» **TASK DESCRIPTION**
Retype every one of the following entries line for line, with no changes.

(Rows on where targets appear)
________________________________________
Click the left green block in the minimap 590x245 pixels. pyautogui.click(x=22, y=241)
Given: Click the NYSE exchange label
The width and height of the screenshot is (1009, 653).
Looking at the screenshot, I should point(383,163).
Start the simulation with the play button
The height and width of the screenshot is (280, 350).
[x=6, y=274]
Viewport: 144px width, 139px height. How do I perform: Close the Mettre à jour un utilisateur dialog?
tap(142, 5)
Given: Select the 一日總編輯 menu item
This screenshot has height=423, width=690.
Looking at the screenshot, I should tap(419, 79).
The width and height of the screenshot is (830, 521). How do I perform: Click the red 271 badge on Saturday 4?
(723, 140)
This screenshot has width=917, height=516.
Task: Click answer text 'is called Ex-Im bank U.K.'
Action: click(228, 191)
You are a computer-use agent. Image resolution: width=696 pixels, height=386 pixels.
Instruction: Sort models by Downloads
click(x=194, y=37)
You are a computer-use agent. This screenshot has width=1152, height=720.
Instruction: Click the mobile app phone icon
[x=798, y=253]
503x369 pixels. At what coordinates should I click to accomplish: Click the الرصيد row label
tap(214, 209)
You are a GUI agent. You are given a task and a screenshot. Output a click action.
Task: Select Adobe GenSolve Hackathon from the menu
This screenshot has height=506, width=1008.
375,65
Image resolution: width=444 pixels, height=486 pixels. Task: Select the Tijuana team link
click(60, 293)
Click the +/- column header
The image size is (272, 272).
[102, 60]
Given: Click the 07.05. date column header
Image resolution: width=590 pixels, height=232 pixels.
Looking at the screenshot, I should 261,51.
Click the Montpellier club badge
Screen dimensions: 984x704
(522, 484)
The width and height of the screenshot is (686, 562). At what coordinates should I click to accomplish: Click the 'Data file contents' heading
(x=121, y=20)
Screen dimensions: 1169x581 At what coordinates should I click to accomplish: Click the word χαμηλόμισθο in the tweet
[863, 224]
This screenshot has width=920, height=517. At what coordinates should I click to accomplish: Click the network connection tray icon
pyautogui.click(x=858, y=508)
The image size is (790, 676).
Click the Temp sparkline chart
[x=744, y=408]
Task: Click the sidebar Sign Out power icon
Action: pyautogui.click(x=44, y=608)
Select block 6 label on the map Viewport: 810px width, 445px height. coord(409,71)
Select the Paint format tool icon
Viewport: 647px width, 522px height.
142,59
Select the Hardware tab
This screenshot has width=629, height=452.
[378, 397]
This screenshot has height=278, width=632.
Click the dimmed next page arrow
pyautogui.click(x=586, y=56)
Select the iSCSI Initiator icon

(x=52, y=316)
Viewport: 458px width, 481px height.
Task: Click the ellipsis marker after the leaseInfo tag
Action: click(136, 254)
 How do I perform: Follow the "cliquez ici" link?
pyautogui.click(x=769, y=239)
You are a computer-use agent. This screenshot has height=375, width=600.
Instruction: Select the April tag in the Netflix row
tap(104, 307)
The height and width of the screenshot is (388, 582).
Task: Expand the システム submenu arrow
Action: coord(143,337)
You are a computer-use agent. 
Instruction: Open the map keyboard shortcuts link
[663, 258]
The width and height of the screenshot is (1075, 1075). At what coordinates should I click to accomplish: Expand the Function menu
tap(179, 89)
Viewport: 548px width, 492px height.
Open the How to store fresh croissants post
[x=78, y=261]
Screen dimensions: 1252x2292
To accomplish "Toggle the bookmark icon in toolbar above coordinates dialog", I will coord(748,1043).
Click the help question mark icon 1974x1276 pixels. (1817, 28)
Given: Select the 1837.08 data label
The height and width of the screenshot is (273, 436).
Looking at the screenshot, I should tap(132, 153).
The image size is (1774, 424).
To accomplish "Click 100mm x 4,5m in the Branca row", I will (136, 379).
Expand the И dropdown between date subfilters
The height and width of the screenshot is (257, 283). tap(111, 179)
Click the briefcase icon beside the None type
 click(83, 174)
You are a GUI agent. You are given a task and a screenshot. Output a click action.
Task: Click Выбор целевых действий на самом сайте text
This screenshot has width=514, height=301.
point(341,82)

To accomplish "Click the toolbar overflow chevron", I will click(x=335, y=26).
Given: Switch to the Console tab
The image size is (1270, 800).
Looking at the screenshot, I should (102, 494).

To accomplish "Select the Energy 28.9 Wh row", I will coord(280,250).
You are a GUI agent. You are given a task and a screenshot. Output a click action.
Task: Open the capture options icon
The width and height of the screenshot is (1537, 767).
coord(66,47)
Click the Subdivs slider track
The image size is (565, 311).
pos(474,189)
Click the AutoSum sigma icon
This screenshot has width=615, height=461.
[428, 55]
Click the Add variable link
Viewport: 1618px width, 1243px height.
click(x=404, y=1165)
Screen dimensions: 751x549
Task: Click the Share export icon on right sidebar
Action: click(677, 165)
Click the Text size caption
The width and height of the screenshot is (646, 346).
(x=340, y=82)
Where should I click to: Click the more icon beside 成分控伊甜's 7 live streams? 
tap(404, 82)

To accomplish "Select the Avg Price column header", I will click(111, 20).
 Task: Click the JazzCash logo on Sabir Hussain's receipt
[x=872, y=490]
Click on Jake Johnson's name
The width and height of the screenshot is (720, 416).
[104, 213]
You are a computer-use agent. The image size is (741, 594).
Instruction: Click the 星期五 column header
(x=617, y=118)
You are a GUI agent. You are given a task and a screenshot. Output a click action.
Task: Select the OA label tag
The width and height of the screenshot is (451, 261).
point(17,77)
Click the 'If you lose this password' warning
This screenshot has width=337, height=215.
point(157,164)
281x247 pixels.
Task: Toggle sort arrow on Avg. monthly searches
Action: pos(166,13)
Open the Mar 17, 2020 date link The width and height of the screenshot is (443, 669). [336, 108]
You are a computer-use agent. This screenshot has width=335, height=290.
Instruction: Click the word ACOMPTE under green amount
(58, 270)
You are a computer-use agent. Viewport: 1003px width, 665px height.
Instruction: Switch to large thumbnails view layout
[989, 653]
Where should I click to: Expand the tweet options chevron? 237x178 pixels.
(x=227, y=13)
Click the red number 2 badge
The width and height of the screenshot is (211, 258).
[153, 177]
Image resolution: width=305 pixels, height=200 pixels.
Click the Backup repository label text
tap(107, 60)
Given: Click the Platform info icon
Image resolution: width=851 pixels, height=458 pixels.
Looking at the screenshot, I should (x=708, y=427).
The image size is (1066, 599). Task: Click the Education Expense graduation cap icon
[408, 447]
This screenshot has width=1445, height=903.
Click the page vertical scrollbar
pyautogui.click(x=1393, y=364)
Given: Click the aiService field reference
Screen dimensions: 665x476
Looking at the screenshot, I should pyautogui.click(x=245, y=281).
________________________________________
» **WORKED SOLUTION**
Click the left green block in the minimap 590x245 pixels. pyautogui.click(x=22, y=241)
Given: Click the NYSE exchange label
The width and height of the screenshot is (1009, 653).
Looking at the screenshot, I should point(383,163).
Start the simulation with the play button
The height and width of the screenshot is (280, 350).
[x=6, y=274]
Viewport: 144px width, 139px height. How do I perform: Close the Mettre à jour un utilisateur dialog?
tap(142, 5)
Given: Select the 一日總編輯 menu item
This screenshot has height=423, width=690.
Looking at the screenshot, I should tap(419, 79).
The width and height of the screenshot is (830, 521). How do I perform: Click the red 271 badge on Saturday 4?
(723, 140)
This screenshot has width=917, height=516.
Task: Click answer text 'is called Ex-Im bank U.K.'
Action: click(228, 191)
You are a computer-use agent. Image resolution: width=696 pixels, height=386 pixels.
Instruction: Sort models by Downloads
click(x=194, y=37)
You are a computer-use agent. This screenshot has width=1152, height=720.
Instruction: Click the mobile app phone icon
[x=798, y=253]
503x369 pixels. At what coordinates should I click to accomplish: Click the الرصيد row label
tap(214, 209)
You are a GUI agent. You are given a task and a screenshot. Output a click action.
Task: Select Adobe GenSolve Hackathon from the menu
This screenshot has height=506, width=1008.
375,65
Image resolution: width=444 pixels, height=486 pixels. Task: Select the Tijuana team link
click(60, 293)
Click the +/- column header
The image size is (272, 272).
[102, 60]
Given: Click the 07.05. date column header
Image resolution: width=590 pixels, height=232 pixels.
Looking at the screenshot, I should 261,51.
Click the Montpellier club badge
Screen dimensions: 984x704
(522, 484)
The width and height of the screenshot is (686, 562). At what coordinates should I click to accomplish: Click the 'Data file contents' heading
(x=121, y=20)
Screen dimensions: 1169x581 At what coordinates should I click to accomplish: Click the word χαμηλόμισθο in the tweet
[863, 224]
This screenshot has width=920, height=517. At what coordinates should I click to accomplish: Click the network connection tray icon
pyautogui.click(x=858, y=508)
The image size is (790, 676).
Click the Temp sparkline chart
[x=744, y=408]
Task: Click the sidebar Sign Out power icon
Action: pyautogui.click(x=44, y=608)
Select block 6 label on the map Viewport: 810px width, 445px height. coord(409,71)
Select the Paint format tool icon
Viewport: 647px width, 522px height.
142,59
Select the Hardware tab
This screenshot has width=629, height=452.
[378, 397]
This screenshot has height=278, width=632.
Click the dimmed next page arrow
pyautogui.click(x=586, y=56)
Select the iSCSI Initiator icon

(x=52, y=316)
Viewport: 458px width, 481px height.
Task: Click the ellipsis marker after the leaseInfo tag
Action: click(136, 254)
 How do I perform: Follow the "cliquez ici" link?
pyautogui.click(x=769, y=239)
You are a computer-use agent. This screenshot has height=375, width=600.
Instruction: Select the April tag in the Netflix row
tap(104, 307)
The height and width of the screenshot is (388, 582).
Task: Expand the システム submenu arrow
Action: coord(143,337)
You are a computer-use agent. 
Instruction: Open the map keyboard shortcuts link
[663, 258]
The width and height of the screenshot is (1075, 1075). At what coordinates should I click to accomplish: Expand the Function menu
tap(179, 89)
Viewport: 548px width, 492px height.
Open the How to store fresh croissants post
[x=78, y=261]
Screen dimensions: 1252x2292
To accomplish "Toggle the bookmark icon in toolbar above coordinates dialog", I will coord(748,1043).
Click the help question mark icon 1974x1276 pixels. (1817, 28)
Given: Select the 1837.08 data label
The height and width of the screenshot is (273, 436).
Looking at the screenshot, I should tap(132, 153).
The image size is (1774, 424).
To accomplish "Click 100mm x 4,5m in the Branca row", I will (136, 379).
Expand the И dropdown between date subfilters
The height and width of the screenshot is (257, 283). tap(111, 179)
Click the briefcase icon beside the None type
 click(83, 174)
You are a GUI agent. You are given a task and a screenshot. Output a click action.
Task: Click Выбор целевых действий на самом сайте text
This screenshot has width=514, height=301.
point(341,82)

To accomplish "Click the toolbar overflow chevron", I will click(x=335, y=26).
Given: Switch to the Console tab
The image size is (1270, 800).
Looking at the screenshot, I should (102, 494).

To accomplish "Select the Energy 28.9 Wh row", I will coord(280,250).
You are a GUI agent. You are given a task and a screenshot. Output a click action.
Task: Open the capture options icon
The width and height of the screenshot is (1537, 767).
coord(66,47)
Click the Subdivs slider track
The image size is (565, 311).
pos(474,189)
Click the AutoSum sigma icon
This screenshot has width=615, height=461.
[428, 55]
Click the Add variable link
Viewport: 1618px width, 1243px height.
click(x=404, y=1165)
Screen dimensions: 751x549
Task: Click the Share export icon on right sidebar
Action: click(677, 165)
Click the Text size caption
The width and height of the screenshot is (646, 346).
(x=340, y=82)
Where should I click to: Click the more icon beside 成分控伊甜's 7 live streams? 
tap(404, 82)

To accomplish "Select the Avg Price column header", I will click(111, 20).
 Task: Click the JazzCash logo on Sabir Hussain's receipt
[x=872, y=490]
Click on Jake Johnson's name
The width and height of the screenshot is (720, 416).
[104, 213]
You are a computer-use agent. The image size is (741, 594).
Instruction: Click the 星期五 column header
(x=617, y=118)
You are a GUI agent. You are given a task and a screenshot. Output a click action.
Task: Select the OA label tag
The width and height of the screenshot is (451, 261).
point(17,77)
Click the 'If you lose this password' warning
This screenshot has width=337, height=215.
point(157,164)
281x247 pixels.
Task: Toggle sort arrow on Avg. monthly searches
Action: pos(166,13)
Open the Mar 17, 2020 date link The width and height of the screenshot is (443, 669). [336, 108]
You are a computer-use agent. This screenshot has width=335, height=290.
Instruction: Click the word ACOMPTE under green amount
(58, 270)
You are a computer-use agent. Viewport: 1003px width, 665px height.
Instruction: Switch to large thumbnails view layout
[989, 653]
Where should I click to: Expand the tweet options chevron? 237x178 pixels.
(x=227, y=13)
Click the red number 2 badge
The width and height of the screenshot is (211, 258).
[153, 177]
Image resolution: width=305 pixels, height=200 pixels.
Click the Backup repository label text
tap(107, 60)
Given: Click the Platform info icon
Image resolution: width=851 pixels, height=458 pixels.
Looking at the screenshot, I should (x=708, y=427).
The image size is (1066, 599). Task: Click the Education Expense graduation cap icon
[408, 447]
This screenshot has width=1445, height=903.
Click the page vertical scrollbar
pyautogui.click(x=1393, y=364)
Given: Click the aiService field reference
Screen dimensions: 665x476
Looking at the screenshot, I should pyautogui.click(x=245, y=281).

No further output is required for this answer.